Objectives: Cilostazol improves walking distance in peripheral arterial disease (PAD) patients. The study objectives were to assess the effects of cilostazol on walking distance, followed by the additional assessment of cilostazol on exercise-induced ischaemia-reperfusion injury in such patients.
Methods: PAD patients were prospectively recruited to a double-blinded, placebo-controlled trial. Patients were randomised to receive either cilostazol 100mg or placebo twice a day. The primary end-point was an improvement in walking distance. Secondary end-points included the assessment of oxygen-derived free-radical generation, antioxidant consumption and other markers of the inflammatory cascade. Initial and absolute claudication distances (ICDs and ACDs, respectively) were measured on a treadmill. Inflammatory response was assessed before and 30 min post-exercise by measuring lipid hydroperoxide, ascorbate, alpha-tocopherol, beta-carotene, P-selectin, intracellular and vascular cell-adhesion molecules (I-CAM and V-CAM), thromboxane B(2) (TXB(2)), interleukin-6, interleukin-10, high-sensitive C-reactive protein (hsCRP), albumin-creatinine ratio (ACR) and urinary levels of p75TNF receptor. All tests were performed at baseline and 6 and 24 weeks.

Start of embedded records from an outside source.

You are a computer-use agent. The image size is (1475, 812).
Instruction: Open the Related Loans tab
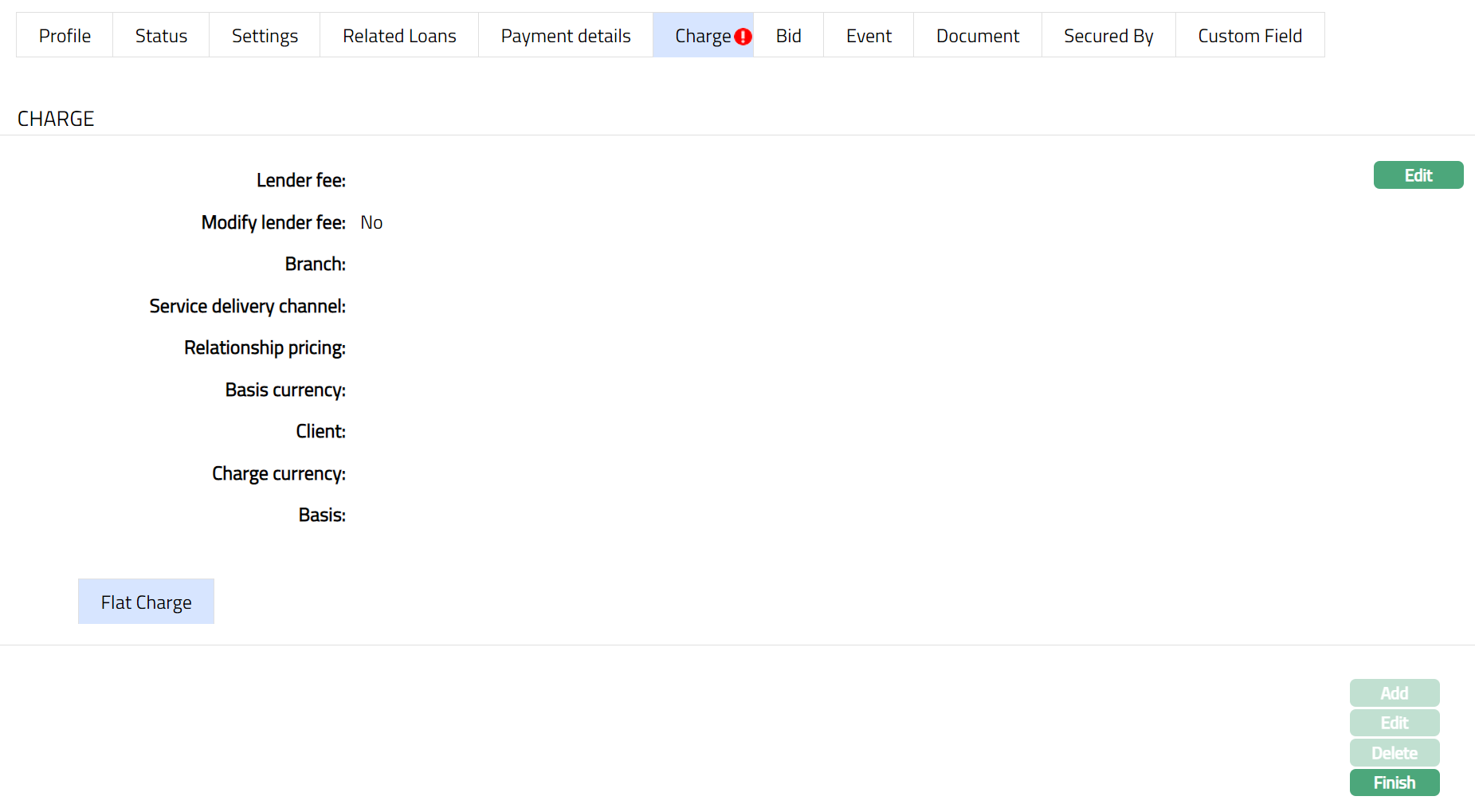coord(399,36)
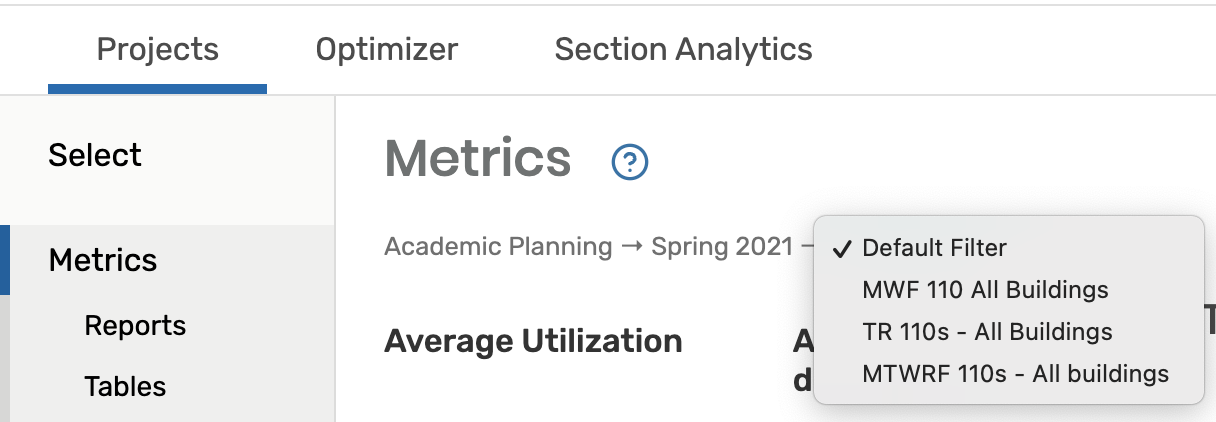Image resolution: width=1216 pixels, height=422 pixels.
Task: Click the checkmark beside Default Filter
Action: [842, 248]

Results: One hundred and six PAD patients (of whom 73 were males) were recruited and successfully randomised from December 2004 to January 2006. Patients who received cilostazol demonstrated a more significant improvement in the mean percentage change from baseline in ACD (77.2% vs. 26.6% at 6 weeks, p=0.026 and 161.7% vs. 79.0% at 24 weeks, p=0.048) as compared to the placebo. Cilostazol reduced lipid hydroperoxide levels compared to a placebo-related increase before and after exercise (6 weeks: pre-exercise: -11.8% vs. +5.8%, p=0.003 and post-exercise: -12.3% vs. +13.9%, p=0.007 and 24 weeks: pre-exercise -15.5% vs. +12.0%, p=0.025 and post-exercise: -9.2% vs. +1.9%, p=0.028). beta-Carotene levels were significantly increased in the cilostazol group, compared to placebo, before exercise at 6 and 24 weeks (6 weeks: 34.5% vs. -7.4%, p=0.028; 24 weeks: 34.3% vs. 17.7%, p=0.048). Cilostazol also significantly reduced P-selectin, I-CAM and V-CAM levels at 24 weeks as compared to baseline (p<0.05). There was no difference between treatment groups for ascorbate, alpha-tocopherol, interleukin-6 and -10, hsCRP and p75TNF receptor levels.
Conclusions: Cilostazol significantly improves ACD, in addition to attenuating exercise-induced ischaemia-reperfusion injury, in PAD patients.